Supplied data »
====
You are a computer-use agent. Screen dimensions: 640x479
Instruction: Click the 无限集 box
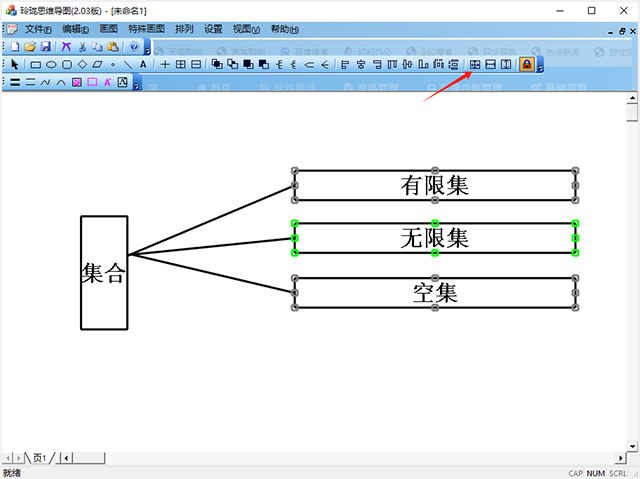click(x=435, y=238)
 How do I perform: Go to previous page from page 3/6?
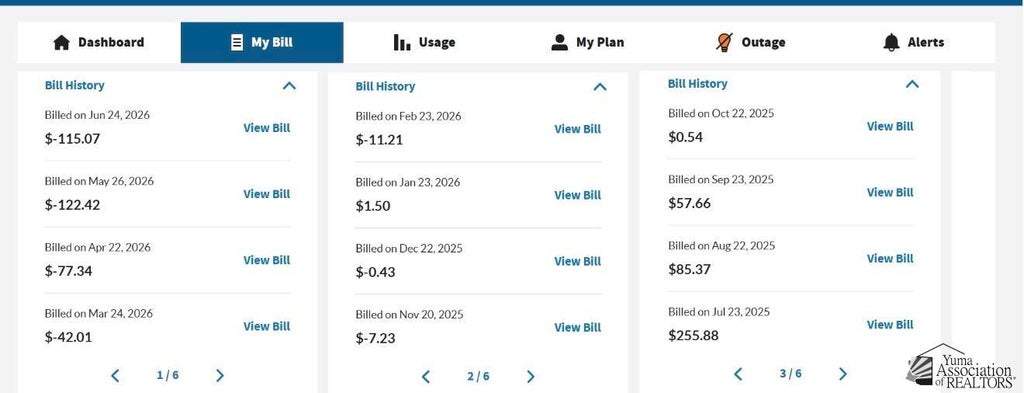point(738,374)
====
Work order »
Repeat the data above word for word, without pictures.

The completed task »
You are a computer-use agent. Screen dimensions: 640x479
Instruction: Click the 无限集 box
click(x=435, y=238)
 How do I perform: Go to previous page from page 3/6?
point(738,374)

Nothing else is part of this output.